(Saved data entries)
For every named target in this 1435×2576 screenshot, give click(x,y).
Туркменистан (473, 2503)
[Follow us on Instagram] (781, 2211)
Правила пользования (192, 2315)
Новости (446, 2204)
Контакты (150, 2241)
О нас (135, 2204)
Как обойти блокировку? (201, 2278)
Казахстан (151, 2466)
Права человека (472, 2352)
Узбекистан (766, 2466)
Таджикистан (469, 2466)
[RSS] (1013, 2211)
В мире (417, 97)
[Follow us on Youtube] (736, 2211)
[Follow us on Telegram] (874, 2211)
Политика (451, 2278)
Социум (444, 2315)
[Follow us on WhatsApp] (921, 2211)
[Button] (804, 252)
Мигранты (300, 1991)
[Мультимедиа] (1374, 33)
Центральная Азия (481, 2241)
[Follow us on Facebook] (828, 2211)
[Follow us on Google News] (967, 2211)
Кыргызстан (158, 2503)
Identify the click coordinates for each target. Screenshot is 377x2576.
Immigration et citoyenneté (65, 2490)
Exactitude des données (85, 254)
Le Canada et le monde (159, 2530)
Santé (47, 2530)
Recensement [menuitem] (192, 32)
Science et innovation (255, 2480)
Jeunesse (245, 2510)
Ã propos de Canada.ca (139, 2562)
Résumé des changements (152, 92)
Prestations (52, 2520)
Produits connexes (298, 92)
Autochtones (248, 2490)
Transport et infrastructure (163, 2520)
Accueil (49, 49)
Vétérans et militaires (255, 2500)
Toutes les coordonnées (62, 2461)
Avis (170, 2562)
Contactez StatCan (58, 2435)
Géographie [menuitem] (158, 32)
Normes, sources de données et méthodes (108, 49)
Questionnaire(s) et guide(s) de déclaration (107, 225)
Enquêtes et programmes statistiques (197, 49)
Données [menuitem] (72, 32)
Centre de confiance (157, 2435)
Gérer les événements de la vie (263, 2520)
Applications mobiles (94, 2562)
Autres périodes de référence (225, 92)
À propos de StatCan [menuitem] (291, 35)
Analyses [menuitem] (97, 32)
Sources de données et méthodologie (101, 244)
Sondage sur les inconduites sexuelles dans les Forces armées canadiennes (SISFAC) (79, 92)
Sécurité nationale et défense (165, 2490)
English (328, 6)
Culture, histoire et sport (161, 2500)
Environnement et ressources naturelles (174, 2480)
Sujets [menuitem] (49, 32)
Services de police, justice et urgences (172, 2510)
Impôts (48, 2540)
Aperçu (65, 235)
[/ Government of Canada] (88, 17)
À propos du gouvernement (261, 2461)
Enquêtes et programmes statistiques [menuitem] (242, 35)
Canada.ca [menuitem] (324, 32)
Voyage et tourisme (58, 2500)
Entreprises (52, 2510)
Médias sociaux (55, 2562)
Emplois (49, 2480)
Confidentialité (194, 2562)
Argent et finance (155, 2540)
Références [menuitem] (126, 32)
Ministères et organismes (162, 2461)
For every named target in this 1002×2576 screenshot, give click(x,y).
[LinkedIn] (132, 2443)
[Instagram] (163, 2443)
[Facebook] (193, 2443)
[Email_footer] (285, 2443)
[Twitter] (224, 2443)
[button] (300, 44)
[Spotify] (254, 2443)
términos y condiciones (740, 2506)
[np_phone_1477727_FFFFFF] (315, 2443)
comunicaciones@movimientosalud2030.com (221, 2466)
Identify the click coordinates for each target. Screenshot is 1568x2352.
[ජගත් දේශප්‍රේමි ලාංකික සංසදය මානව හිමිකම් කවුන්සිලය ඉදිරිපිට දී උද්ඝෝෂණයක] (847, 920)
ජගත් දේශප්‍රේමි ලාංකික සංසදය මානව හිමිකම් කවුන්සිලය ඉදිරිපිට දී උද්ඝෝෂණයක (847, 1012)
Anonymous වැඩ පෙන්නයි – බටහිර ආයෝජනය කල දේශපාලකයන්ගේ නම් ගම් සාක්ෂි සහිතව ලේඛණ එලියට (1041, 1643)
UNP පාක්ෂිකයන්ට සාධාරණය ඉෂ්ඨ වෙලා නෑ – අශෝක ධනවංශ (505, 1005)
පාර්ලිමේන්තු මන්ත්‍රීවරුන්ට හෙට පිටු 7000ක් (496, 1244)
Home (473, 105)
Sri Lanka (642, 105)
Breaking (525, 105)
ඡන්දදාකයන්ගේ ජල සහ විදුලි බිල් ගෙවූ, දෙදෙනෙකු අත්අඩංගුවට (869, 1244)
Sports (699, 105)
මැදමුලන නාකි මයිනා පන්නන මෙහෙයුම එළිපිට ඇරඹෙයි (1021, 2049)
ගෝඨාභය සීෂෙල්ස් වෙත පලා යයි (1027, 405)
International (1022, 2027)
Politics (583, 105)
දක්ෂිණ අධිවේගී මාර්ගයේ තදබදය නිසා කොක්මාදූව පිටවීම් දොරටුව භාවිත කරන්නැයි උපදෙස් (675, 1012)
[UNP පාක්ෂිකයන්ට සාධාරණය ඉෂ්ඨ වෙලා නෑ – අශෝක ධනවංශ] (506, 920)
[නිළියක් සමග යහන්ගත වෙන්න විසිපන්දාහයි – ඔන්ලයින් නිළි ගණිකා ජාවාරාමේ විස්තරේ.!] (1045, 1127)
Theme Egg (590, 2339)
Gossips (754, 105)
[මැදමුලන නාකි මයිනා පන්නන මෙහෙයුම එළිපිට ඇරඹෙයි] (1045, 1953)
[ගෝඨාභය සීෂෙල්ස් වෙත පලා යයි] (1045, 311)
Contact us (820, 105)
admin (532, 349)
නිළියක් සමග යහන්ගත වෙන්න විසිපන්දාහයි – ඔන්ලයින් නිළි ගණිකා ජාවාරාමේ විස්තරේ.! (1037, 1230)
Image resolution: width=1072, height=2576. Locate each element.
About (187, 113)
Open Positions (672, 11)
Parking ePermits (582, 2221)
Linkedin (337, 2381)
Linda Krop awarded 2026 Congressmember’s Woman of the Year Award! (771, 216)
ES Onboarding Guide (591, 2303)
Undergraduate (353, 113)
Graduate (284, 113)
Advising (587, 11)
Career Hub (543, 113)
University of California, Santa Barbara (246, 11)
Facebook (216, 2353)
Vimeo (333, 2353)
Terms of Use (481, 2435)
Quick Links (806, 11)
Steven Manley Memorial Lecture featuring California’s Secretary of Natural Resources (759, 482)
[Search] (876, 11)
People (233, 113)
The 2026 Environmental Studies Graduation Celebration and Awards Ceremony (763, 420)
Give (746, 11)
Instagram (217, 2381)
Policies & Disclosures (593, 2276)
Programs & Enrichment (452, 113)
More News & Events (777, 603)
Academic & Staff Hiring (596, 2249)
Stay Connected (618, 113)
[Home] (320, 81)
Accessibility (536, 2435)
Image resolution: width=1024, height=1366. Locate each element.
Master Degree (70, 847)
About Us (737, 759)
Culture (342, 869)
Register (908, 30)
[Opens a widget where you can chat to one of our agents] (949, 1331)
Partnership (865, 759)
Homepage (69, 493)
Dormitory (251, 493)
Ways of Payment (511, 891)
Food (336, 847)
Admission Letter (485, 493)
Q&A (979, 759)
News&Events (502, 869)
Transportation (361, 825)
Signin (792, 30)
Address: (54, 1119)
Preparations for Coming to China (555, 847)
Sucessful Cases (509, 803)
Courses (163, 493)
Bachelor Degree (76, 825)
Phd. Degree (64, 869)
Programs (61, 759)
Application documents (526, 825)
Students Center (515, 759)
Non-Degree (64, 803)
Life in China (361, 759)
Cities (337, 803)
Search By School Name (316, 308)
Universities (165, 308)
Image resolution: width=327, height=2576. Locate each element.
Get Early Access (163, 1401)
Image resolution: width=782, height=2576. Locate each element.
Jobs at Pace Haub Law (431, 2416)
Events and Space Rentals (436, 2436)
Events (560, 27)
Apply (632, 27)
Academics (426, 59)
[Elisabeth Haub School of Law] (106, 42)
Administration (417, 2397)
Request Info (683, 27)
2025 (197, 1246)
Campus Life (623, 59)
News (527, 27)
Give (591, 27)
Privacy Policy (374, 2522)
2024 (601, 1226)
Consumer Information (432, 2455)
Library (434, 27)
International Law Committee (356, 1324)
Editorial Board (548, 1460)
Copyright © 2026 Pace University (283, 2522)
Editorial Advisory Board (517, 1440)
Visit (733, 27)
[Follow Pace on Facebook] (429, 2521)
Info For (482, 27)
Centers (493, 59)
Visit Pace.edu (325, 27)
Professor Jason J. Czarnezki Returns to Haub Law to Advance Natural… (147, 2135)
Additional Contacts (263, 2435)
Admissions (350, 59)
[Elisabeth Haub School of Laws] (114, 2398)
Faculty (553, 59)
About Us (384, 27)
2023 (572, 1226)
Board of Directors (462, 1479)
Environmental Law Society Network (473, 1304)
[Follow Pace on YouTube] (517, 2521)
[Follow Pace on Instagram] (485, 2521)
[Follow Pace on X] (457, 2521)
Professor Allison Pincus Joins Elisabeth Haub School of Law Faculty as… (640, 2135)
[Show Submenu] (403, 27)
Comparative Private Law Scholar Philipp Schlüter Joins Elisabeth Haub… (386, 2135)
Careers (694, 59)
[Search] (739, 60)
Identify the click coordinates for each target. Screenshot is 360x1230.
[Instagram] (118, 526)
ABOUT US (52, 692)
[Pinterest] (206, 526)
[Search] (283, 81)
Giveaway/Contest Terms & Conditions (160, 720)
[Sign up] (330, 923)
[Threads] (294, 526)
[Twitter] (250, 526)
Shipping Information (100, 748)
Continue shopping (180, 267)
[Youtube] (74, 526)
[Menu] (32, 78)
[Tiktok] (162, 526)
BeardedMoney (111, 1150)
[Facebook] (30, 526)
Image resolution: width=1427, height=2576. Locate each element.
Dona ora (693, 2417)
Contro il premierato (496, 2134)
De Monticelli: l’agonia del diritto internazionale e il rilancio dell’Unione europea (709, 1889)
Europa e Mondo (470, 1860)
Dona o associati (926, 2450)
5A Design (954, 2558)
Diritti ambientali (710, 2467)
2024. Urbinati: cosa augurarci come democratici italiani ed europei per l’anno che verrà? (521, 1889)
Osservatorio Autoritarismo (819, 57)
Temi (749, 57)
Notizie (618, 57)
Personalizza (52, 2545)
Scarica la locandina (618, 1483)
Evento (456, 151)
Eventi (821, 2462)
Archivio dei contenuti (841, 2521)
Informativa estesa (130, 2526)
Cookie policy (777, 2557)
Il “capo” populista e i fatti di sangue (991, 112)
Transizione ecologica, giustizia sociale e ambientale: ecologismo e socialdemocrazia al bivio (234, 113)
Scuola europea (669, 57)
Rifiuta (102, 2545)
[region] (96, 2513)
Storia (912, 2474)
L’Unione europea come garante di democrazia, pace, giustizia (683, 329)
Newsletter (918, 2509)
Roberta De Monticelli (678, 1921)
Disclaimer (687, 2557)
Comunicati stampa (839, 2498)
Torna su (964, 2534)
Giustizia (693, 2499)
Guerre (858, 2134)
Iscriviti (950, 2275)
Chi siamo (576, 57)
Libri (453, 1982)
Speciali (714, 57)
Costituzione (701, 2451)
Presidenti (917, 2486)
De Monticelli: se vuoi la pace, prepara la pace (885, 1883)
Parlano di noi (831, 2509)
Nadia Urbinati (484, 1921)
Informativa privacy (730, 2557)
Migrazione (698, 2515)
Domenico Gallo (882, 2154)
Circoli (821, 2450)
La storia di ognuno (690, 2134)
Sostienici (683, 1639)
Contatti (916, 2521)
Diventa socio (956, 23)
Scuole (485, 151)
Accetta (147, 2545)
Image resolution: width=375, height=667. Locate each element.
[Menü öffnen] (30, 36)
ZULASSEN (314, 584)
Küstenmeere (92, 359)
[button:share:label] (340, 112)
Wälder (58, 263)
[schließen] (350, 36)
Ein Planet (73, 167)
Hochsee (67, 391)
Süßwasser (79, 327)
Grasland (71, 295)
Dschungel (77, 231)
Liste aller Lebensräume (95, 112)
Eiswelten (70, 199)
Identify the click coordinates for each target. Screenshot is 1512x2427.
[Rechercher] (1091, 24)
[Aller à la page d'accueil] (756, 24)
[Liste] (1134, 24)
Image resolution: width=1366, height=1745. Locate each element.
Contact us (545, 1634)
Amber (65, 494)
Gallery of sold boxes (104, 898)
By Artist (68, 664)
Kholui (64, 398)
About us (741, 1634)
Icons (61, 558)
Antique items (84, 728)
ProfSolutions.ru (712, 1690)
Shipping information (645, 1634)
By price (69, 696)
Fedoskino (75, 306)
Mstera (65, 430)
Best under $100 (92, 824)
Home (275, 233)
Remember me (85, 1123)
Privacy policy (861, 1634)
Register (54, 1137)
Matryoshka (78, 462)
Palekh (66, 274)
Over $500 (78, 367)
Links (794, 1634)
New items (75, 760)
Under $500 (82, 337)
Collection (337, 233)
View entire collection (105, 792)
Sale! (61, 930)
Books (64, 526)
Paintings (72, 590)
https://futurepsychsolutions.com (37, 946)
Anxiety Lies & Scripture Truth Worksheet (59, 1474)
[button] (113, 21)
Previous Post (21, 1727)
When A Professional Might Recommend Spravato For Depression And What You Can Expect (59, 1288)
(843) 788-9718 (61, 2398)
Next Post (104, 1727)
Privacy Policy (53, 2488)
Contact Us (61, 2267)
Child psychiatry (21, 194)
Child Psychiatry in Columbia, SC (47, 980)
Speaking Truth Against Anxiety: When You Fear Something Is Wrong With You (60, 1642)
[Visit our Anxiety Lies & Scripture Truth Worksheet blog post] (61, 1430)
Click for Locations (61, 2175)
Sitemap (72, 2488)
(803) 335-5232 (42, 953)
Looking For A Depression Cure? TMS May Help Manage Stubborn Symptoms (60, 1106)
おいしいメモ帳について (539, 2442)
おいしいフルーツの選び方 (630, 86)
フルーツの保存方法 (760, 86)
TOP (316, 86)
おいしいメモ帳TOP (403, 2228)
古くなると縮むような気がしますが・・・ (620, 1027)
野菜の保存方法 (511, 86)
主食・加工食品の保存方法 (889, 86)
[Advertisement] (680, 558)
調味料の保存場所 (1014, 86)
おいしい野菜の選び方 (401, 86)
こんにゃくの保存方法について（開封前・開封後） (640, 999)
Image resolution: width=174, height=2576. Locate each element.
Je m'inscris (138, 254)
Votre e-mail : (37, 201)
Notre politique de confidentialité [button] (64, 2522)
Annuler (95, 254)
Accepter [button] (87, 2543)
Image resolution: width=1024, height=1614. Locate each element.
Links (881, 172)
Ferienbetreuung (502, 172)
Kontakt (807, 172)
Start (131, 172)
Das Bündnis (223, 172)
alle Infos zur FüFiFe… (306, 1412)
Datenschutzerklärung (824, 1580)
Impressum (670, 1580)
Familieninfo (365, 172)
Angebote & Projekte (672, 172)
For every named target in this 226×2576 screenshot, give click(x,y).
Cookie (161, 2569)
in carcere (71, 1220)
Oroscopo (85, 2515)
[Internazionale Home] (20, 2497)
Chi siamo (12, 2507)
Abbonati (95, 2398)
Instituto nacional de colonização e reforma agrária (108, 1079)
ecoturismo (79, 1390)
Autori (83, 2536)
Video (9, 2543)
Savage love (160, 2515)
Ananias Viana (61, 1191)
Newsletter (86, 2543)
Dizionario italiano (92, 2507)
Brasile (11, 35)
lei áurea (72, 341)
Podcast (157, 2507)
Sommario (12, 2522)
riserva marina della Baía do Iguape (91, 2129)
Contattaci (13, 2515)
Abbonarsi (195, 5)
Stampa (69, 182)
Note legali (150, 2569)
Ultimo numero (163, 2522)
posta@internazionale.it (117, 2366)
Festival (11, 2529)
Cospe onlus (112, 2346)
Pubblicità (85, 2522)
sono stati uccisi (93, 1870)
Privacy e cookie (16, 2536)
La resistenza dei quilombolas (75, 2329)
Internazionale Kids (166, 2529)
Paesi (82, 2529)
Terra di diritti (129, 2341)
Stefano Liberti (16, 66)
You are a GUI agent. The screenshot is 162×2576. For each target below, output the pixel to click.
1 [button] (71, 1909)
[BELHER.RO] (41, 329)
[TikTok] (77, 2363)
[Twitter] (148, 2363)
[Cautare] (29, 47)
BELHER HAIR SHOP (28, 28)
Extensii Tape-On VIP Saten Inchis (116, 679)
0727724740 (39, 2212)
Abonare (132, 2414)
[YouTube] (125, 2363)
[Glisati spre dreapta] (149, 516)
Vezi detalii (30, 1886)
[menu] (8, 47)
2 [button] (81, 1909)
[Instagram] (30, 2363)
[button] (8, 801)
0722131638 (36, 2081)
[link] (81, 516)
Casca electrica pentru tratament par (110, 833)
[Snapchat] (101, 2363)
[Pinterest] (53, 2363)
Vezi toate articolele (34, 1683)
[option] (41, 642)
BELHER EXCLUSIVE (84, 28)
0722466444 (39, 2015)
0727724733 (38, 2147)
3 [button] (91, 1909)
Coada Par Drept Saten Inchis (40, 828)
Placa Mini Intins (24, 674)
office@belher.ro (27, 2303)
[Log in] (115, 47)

■ **Task details**: From the entries above, restate word for word the lines from the line containing "About Us (737, 759)" to the line containing "Events (560, 27)", both ends included, and nothing more.

■ **Output of the task**:
About Us (737, 759)
Culture (342, 869)
Register (908, 30)
[Opens a widget where you can chat to one of our agents] (949, 1331)
Partnership (865, 759)
Homepage (69, 493)
Dormitory (251, 493)
Ways of Payment (511, 891)
Food (336, 847)
Admission Letter (485, 493)
Q&A (979, 759)
News&Events (502, 869)
Transportation (361, 825)
Signin (792, 30)
Address: (54, 1119)
Preparations for Coming to China (555, 847)
Sucessful Cases (509, 803)
Courses (163, 493)
Bachelor Degree (76, 825)
Phd. Degree (64, 869)
Programs (61, 759)
Application documents (526, 825)
Students Center (515, 759)
Non-Degree (64, 803)
Life in China (361, 759)
Cities (337, 803)
Search By School Name (316, 308)
Universities (165, 308)
Image resolution: width=327, height=2576. Locate each element.
Get Early Access (163, 1401)
Image resolution: width=782, height=2576. Locate each element.
Jobs at Pace Haub Law (431, 2416)
Events and Space Rentals (436, 2436)
Events (560, 27)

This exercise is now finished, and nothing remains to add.